Current treatment guidelines say patients who undergo minimally invasive aortic heart valve replacements should receive two antiplatelet drugs to reduce the risk of dangerous blood clots.
A new Loyola Medicine study has found that giving patients a single antiplatelet drug may work as well as giving two drugs, with significantly lower risks of life-threatening bleeding and other complications.
The meta-analysis by senior author Verghese Mathew, MD, and colleagues is published in the American Journal of Cardiology. Dr. Mathew, an internationally known interventional cardiologist, is chair of Loyola’s division of cardiology.
The aortic valve regulates blood flow from the left ventricle (the heart’s main pumping chamber) to the aorta (the body’s largest artery). Narrowing of the aortic valve, known as aortic stenosis, can cause fatigue, chest pain and other symptoms and lead to heart failure and death.
Replacing a diseased aortic valve traditionally required open heart surgery. Since 2011, a minimally invasive technique to implant an artificial valve with a catheter has been commercially available in the United States. The technique is called transcatheter aortic valve replacement (TAVR). The catheter typically is inserted into an artery in the groin and guided up to the heart, where the valve is deployed.

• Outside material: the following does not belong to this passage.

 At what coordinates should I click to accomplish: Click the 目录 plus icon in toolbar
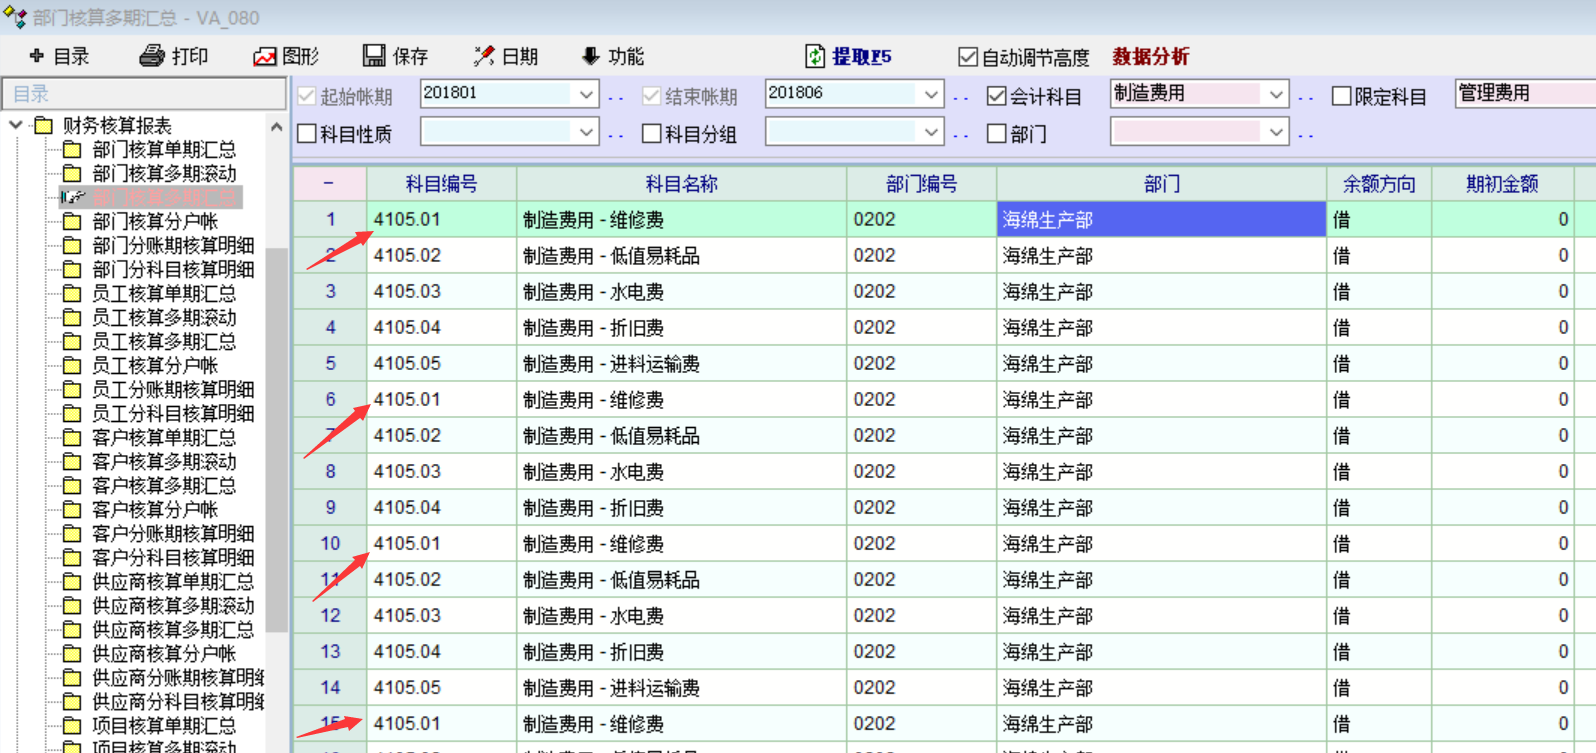point(37,56)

To reduce the risk of clots that may form on the new valve, cardiologists prescribe antiplatelet drugs. Such medications stop blood cells called platelets from sticking together and forming clots, which can cause heart attacks and strokes. Among the most commonly used antiplatelets are aspirin and clopidogrel (Plavix).
Current guidelines recommend TAVR patients receive two antiplatelets, known as dual-antiplatelet therapy. However, treatments vary. Some cardiologists prescribe just one antiplatelet, known as mono-antiplatelet therapy. Mono-antiplatelet therapy usually is prescribed in certain patients if there’s an increased concern of bleeding from using two drugs.
In the new study, Mathew and colleagues pooled results of eight previous studies that compared mono-antiplatelet therapy to dual-antiplatelet therapy. The studies included 2,439 patients. In four studies, patients received the Sapien aortic valve. In two studies, they received the CoreValve device. In two studies, both valves were used.
At 30 days, patients who received two antiplatelet agents were 2.06 times more likely to die, 2.04 times more likely to have major or life-threatening bleeding and 2.15 times more likely to have major vascular complications. But there were no statistically significant differences between the single-drug and dual-drug groups in stroke, heart attack or transient ischemic attack (mini stroke).
“These data suggest a safety concern with dual-antiplatelet therapy and underscore the need for a large randomized trial to definitely address this question,” Mathew and colleagues wrote.
The study did not include TAVR patients who required anticoagulants such as warfarin (Coumadin) or newer direct oral anticoagulants (DOACS) for other indications that increase the risk of blood clots, such as atrial fibrillation. In such cases, adding antiplatelet drugs increases the risk of bleeding.
Numerous ongoing prospective studies are designed to determine which regimen achieves the best balance between clotting risk and bleeding risk after TAVR.